*WHAT YOU SHOULD DO*
Beginning at the line containing "Task: Click スタート button under スターター card", print every line until the records end, keeping each exactly as it is.

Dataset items
- - -

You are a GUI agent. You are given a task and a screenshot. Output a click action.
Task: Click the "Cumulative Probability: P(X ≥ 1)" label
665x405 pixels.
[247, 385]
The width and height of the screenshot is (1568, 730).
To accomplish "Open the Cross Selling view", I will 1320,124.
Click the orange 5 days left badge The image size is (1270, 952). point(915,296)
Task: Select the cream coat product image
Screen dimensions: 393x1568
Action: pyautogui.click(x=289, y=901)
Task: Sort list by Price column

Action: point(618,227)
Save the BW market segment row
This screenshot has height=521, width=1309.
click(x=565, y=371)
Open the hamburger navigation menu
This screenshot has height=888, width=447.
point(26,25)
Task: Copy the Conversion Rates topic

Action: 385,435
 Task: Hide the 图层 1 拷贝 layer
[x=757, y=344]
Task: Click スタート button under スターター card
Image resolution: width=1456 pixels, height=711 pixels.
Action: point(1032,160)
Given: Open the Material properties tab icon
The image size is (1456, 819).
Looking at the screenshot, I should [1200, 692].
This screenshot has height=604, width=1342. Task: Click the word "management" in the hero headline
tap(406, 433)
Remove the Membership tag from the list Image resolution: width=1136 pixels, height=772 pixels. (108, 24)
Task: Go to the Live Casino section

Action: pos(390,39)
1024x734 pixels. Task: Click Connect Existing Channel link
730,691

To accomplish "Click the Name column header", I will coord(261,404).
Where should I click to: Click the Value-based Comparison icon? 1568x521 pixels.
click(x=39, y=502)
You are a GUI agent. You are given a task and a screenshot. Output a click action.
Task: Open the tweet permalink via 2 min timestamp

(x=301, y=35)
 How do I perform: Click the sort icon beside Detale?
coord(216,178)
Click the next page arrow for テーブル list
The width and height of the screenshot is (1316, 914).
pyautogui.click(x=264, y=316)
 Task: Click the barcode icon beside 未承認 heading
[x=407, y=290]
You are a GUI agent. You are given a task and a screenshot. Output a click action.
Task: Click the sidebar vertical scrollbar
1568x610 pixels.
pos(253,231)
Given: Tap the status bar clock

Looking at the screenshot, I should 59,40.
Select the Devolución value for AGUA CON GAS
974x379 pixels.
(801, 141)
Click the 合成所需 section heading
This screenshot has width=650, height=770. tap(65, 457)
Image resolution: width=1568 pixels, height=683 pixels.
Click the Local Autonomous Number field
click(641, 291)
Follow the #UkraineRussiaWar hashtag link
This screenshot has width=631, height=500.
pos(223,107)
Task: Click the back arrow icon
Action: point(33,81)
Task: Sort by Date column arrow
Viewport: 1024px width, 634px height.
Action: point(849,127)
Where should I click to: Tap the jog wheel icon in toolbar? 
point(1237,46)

- - -

*REPLY*
Task: Click スタート button under スターター card
Image resolution: width=1456 pixels, height=711 pixels.
Action: point(1032,160)
Given: Open the Material properties tab icon
The image size is (1456, 819).
Looking at the screenshot, I should [1200, 692].
This screenshot has height=604, width=1342. Task: Click the word "management" in the hero headline
tap(406, 433)
Remove the Membership tag from the list Image resolution: width=1136 pixels, height=772 pixels. (108, 24)
Task: Go to the Live Casino section

Action: pos(390,39)
1024x734 pixels. Task: Click Connect Existing Channel link
730,691

To accomplish "Click the Name column header", I will coord(261,404).
Where should I click to: Click the Value-based Comparison icon? 1568x521 pixels.
click(x=39, y=502)
You are a GUI agent. You are given a task and a screenshot. Output a click action.
Task: Open the tweet permalink via 2 min timestamp

(x=301, y=35)
 How do I perform: Click the sort icon beside Detale?
coord(216,178)
Click the next page arrow for テーブル list
The width and height of the screenshot is (1316, 914).
pyautogui.click(x=264, y=316)
 Task: Click the barcode icon beside 未承認 heading
[x=407, y=290]
You are a GUI agent. You are given a task and a screenshot. Output a click action.
Task: Click the sidebar vertical scrollbar
1568x610 pixels.
pos(253,231)
Given: Tap the status bar clock

Looking at the screenshot, I should 59,40.
Select the Devolución value for AGUA CON GAS
974x379 pixels.
(801, 141)
Click the 合成所需 section heading
This screenshot has width=650, height=770. tap(65, 457)
Image resolution: width=1568 pixels, height=683 pixels.
Click the Local Autonomous Number field
click(641, 291)
Follow the #UkraineRussiaWar hashtag link
This screenshot has width=631, height=500.
pos(223,107)
Task: Click the back arrow icon
Action: point(33,81)
Task: Sort by Date column arrow
Viewport: 1024px width, 634px height.
Action: point(849,127)
Where should I click to: Tap the jog wheel icon in toolbar? 
point(1237,46)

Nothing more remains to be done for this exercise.